Sonic Highways’ second episode, “Washington D.C.,” is better integrated (in every sense of the word). Grohl, who grew up in suburban Virginia and was an active part of the 1980s D.C. scene, dives directly into the dichotomies of Washington, exploring the divides between urban and suburban, black and white, and funk and punk. The Foo Fighters’ songwriting and recording process is almost an afterthought in “D.C.,” which instead proceeds deliberately though a passionate mini-history of go-go clubs, Bad Brains, Minor Threat, Inner Ear Studio, and the growing politicization of the various underground musical movements happening in Washington during the Reagan/Bush years. Again, Grohl approaches all of this from an affectingly personal place, as someone who remembers when “downtown was a place you went on field trips”—and again, Sonic Highways has some electrifying archival footage, of Bad Brains’ H.R. and Minor Threat’s Ian MacKaye screaming and writhing across the stage. “D.C.” also features a lot of sound bites from the gregarious MacKaye, whose journey from Ted Nugent fan to punk hero mirrors Grohl’s.

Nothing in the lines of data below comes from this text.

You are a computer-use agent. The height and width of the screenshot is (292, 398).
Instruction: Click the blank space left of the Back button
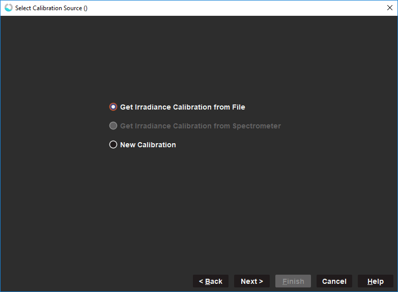click(97, 281)
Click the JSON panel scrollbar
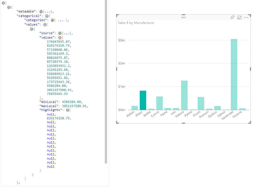This screenshot has height=187, width=253. 106,83
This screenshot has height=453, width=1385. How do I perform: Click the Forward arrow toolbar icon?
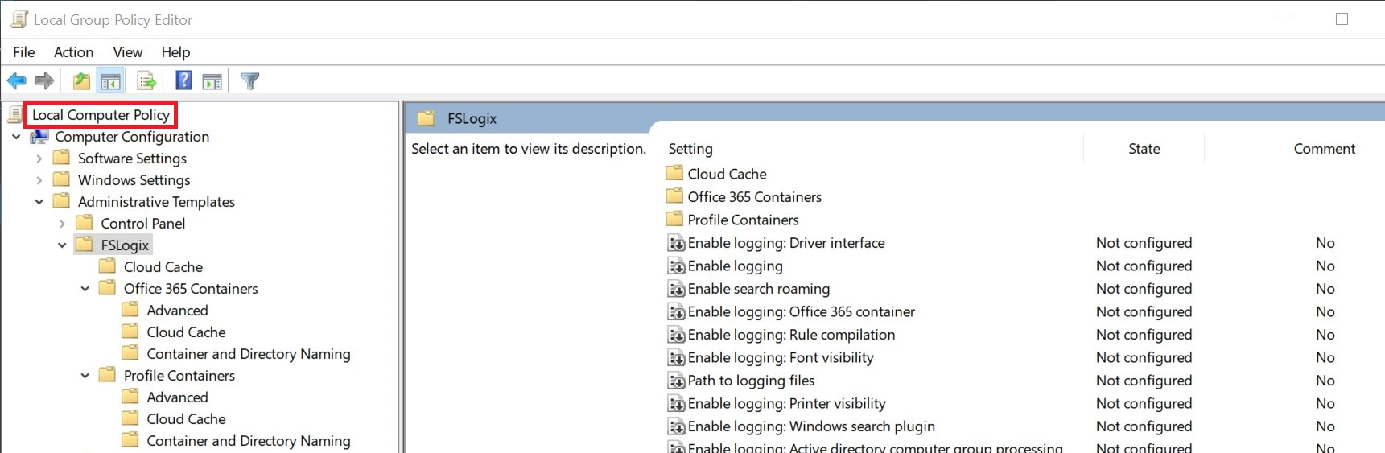click(44, 80)
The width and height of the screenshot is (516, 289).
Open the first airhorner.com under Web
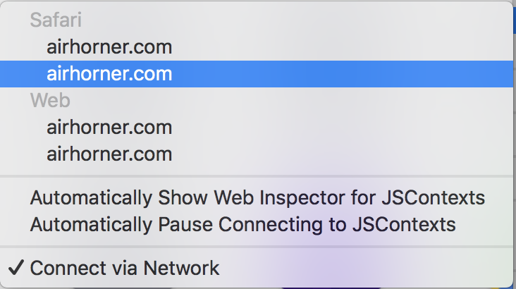click(x=109, y=128)
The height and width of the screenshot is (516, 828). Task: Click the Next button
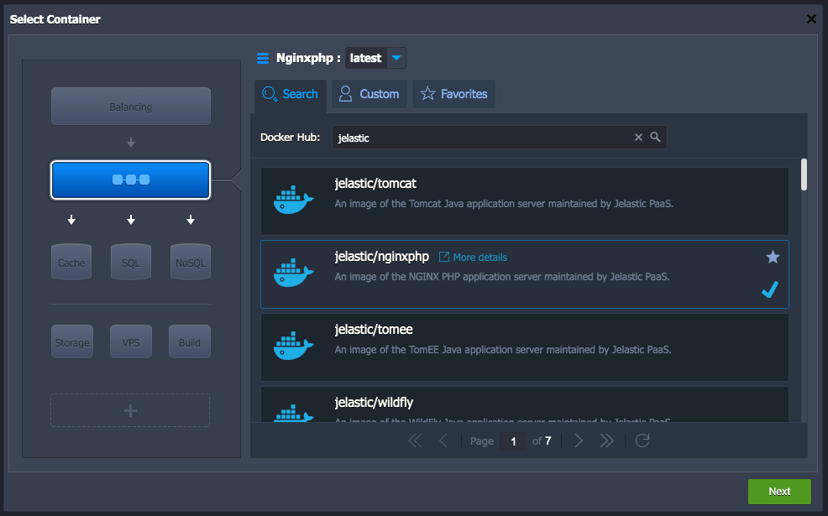[x=779, y=492]
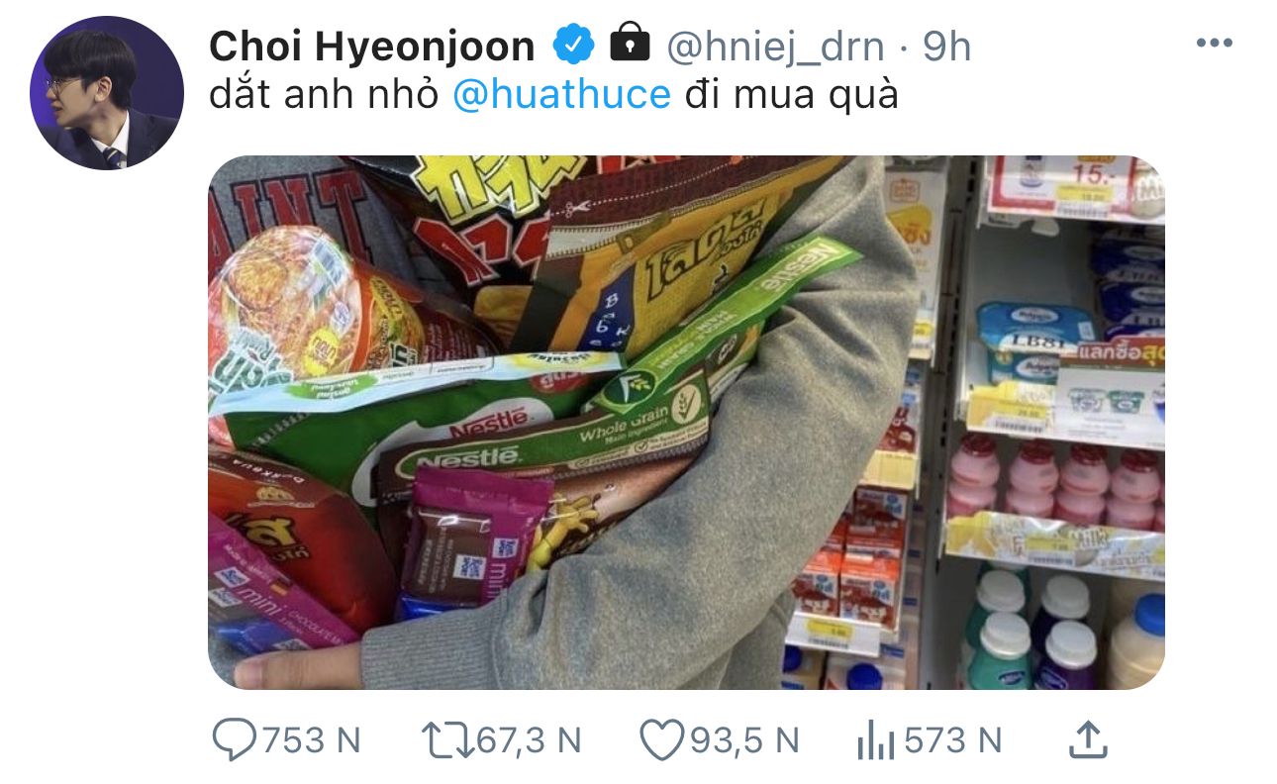
Task: Click the Choi Hyeonjoon display name
Action: 372,46
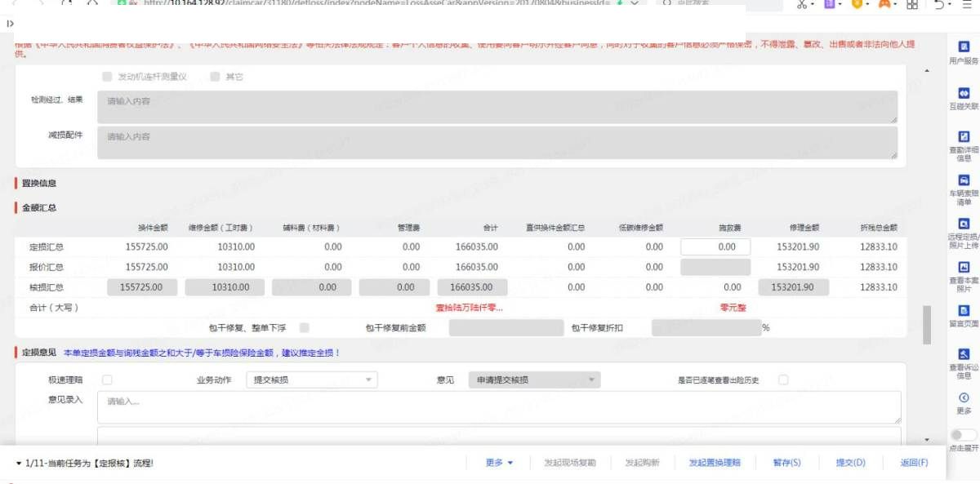
Task: Open the 留言页面 sidebar icon
Action: pos(964,311)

(Actually, “Washington D.C.” feels like it should be Sonic Highways’ first episode, but perhaps “Chicago” precedes it so that Grohl can pay proper homage to Cheap Trick’s Live At Budokan, with a hearty “this next one is the first song on our new album.”)

As heartfelt as it is, Sonic Highways still comes up short here and there. Grohl includes Ministry in the montage of acts in “Chicago,” but otherwise leaves out the city’s rich history of industrial and electronic music. “Washington D.C.” focuses on Dischord Records, but ignores the equally vital indie labels Teen Beat and Simple Machines (the latter of which put out Grohl’s solo project Pocketwatch). And frankly, as nerdy as Grohl is, Sonic Highways could stand to be nerdier. For example, when Grohl praises Albini’s “signature sound,” it’d be great if he explained what that sound actually is.

That said, Sonic Highways does dig deeper than a lot of other musician-centric documentaries do. The “Chicago” episode doesn’t just mention Albini’s unorthodox “no royalties” approach to working as a producer—a stance that cost him a healthy ongoing payday with In Utero in particular—it delves into exactly what that means for Albini, who says he has to average $1,000 a day to keep his studio open, and has gone deep into debt several times. Similarly, when Grohl talks with go-go pioneers Trouble Funk, he leaves in the moment when one of its members asks if maybe Trouble Funk could tour with Foo Fighters sometime and make some of that arena money.

That kind of self-awareness from Grohl—knowing that he’s reached a level of success far beyond the people who helped feed his roots—deepens Sonic Highways in incalculable ways. Without making too big a deal about it, Grohl contrasts himself with Foo Fighters drummer Taylor Hawkins, who admits in “Chicago” that he doesn’t really know or care much about the blues, and in “Washington D.C.” confesses that he’s never been part of any kind of indie scene. And Grohl himself admits that the unusual method of recording this new Foo Fighters album is just a way for a seen-it-all/done-it-all veteran rock band to introduce some novelty. Sonic Highways subtly acknowledges the differences between the scholarly and the intuitive, and between the mega-millionaires and the guys still making records in their basements.

Grohl knows he’s fortunate to have played in two of the most popular rock bands of the past 25 years, and to have the backing of HBO and the well-heeled production company Worldwide Pants Inc. (whose founder, David Letterman, is a big Foo Fighters fan, hailing them for going out every night and “fighting foo”). But Grohl also knows none of this happened by chance. Sonic Highways is about Chicago, D.C., Austin, Seattle, Nashville, New Orleans, New York, and Los Angeles; but it’s also about Grohl, remembering where he came from and what he owes.